FRAGMENTO:
YO COMPARTO LAS MISMAS IDEAS, PERO EN REALIDAD QUE ALGUIEN ME DIGA QUE HACE EN ESTA SECCION.

Lugie
invitado-Lugie 23-06-2004 00:00:00

Brabo brabo, asta que leo algo que nos debuelve la dignidad como seres umanos como ombres livres y deseosos de acavar con las injusticas. pas amore e libertad! un abraso, autore: No basta decir no a la guerra. ¡ay que actuar!

Alan
invitado-Alan 18-06-2004 00:00:00

Mi nombre es Alan y tengo 23 años vivo en Corpus Christie texas y lo unico que quiero decir es que no insulten al presidente Bush porque es el unico en todo el mundo que esta luchando por la libertad y en contra de los terroristas no importando en que pais se encuentre y tampoco que todos los demas sean unos necios como ustedes que no entienden nada de nada... Fuck you, ass hole!

TAREAS A REALIZAR:
a. Repite sin cambios la parte del fragmento que empieza con las palabras que contienen "Brabo brabo, asta" y termina con "guerra. ¡ay que actuar!".
b. ¿Qué edad dice tener Alan en el fragmento?

FRAGMENTOS DEL LISTADO:
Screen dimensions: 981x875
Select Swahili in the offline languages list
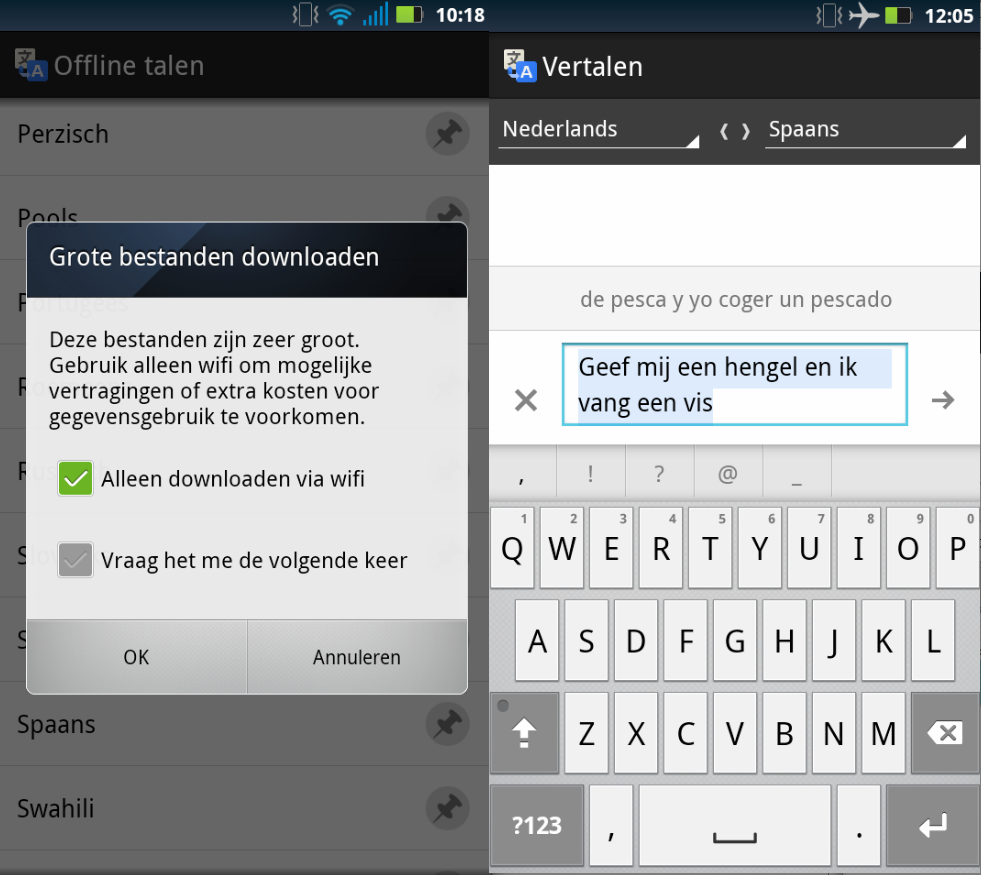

==

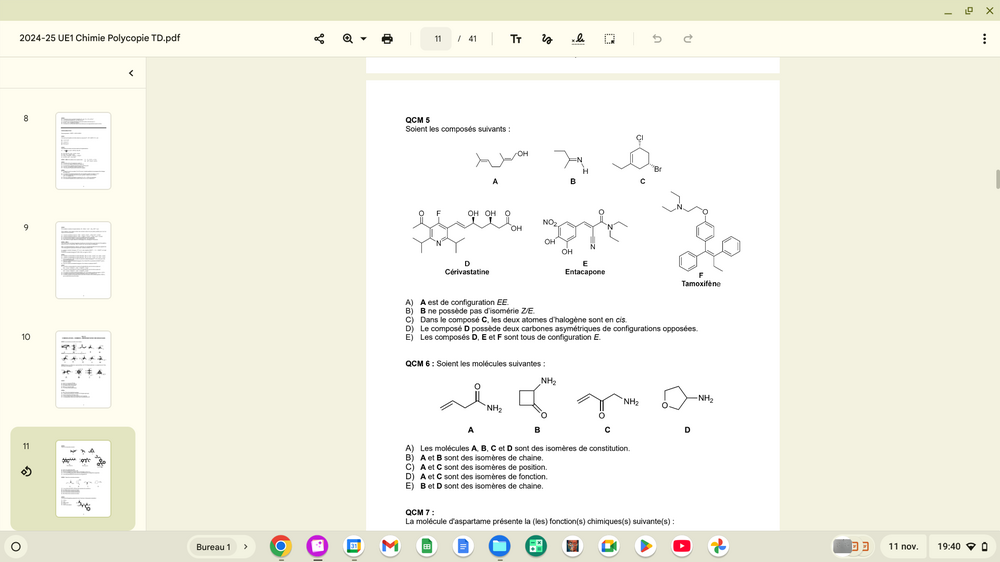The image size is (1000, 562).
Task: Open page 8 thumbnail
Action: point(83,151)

RESPUESTAS POR TAREA:
a.
Brabo brabo, asta que leo algo que nos debuelve la dignidad como seres umanos como ombres livres y deseosos de acavar con las injusticas. pas amore e libertad! un abraso, autore: No basta decir no a la guerra. ¡ay que actuar!

b. 23 años.